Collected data
━━━━━━
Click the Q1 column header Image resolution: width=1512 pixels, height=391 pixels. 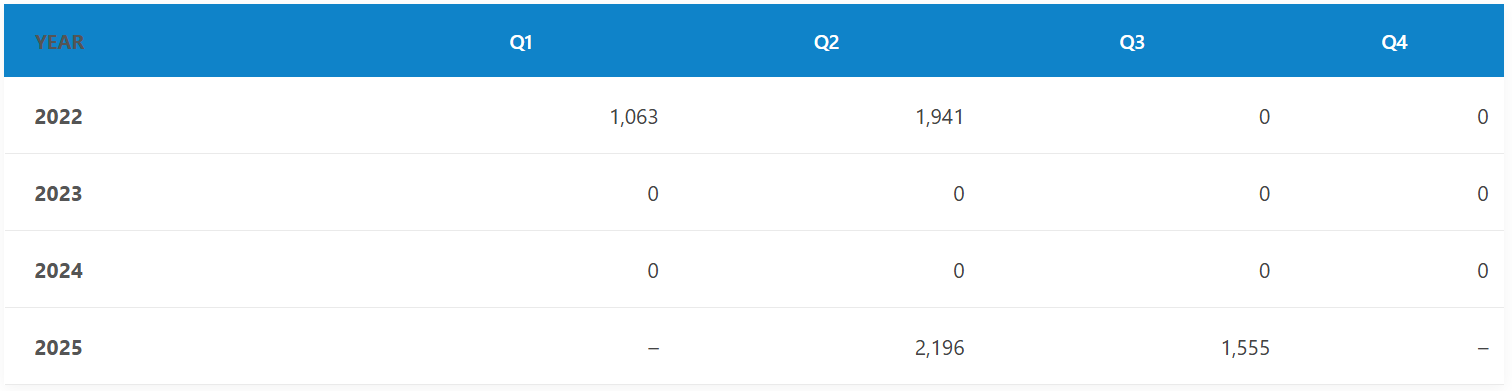pos(520,43)
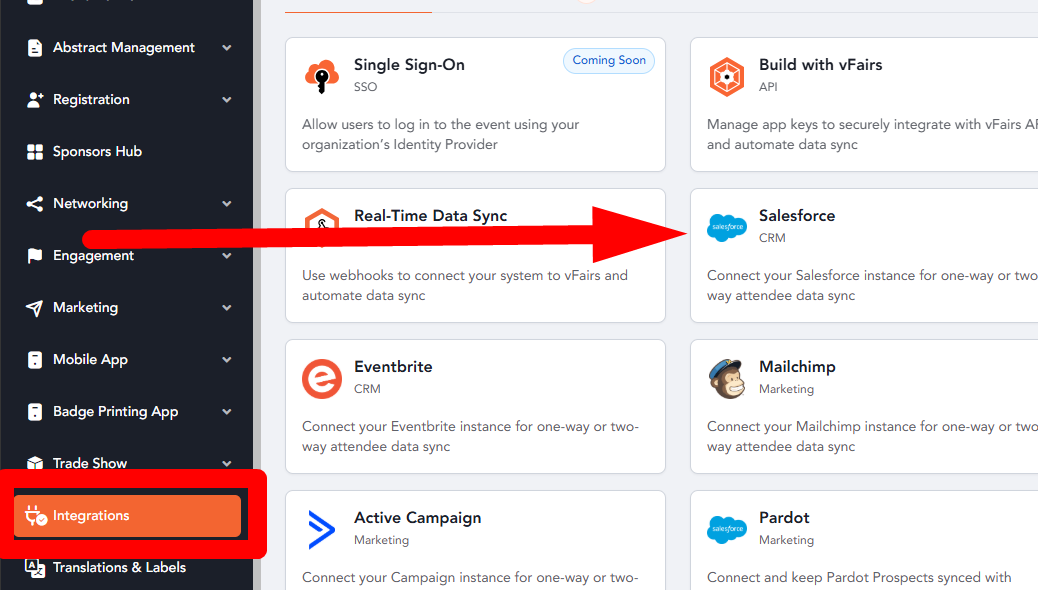Screen dimensions: 1038x590
Task: Expand the Registration menu chevron
Action: [227, 99]
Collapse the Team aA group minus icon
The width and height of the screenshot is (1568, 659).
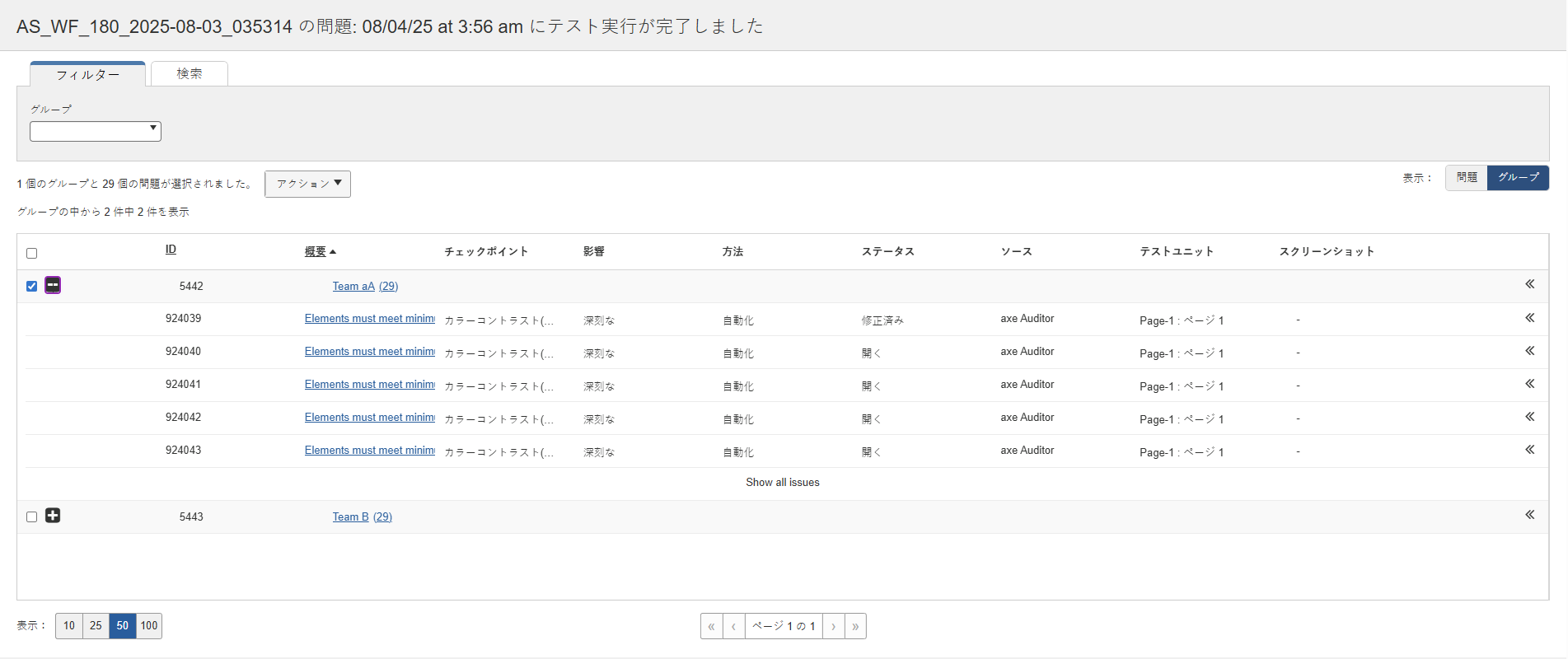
━━━━━━
- **Problem to work on**
Please retype the lines from the one that contains "Collapse the Team aA group minus icon" to the final line of the records, both included, exactly as written and without any pictures.

- **Written solution**
Collapse the Team aA group minus icon
The width and height of the screenshot is (1568, 659).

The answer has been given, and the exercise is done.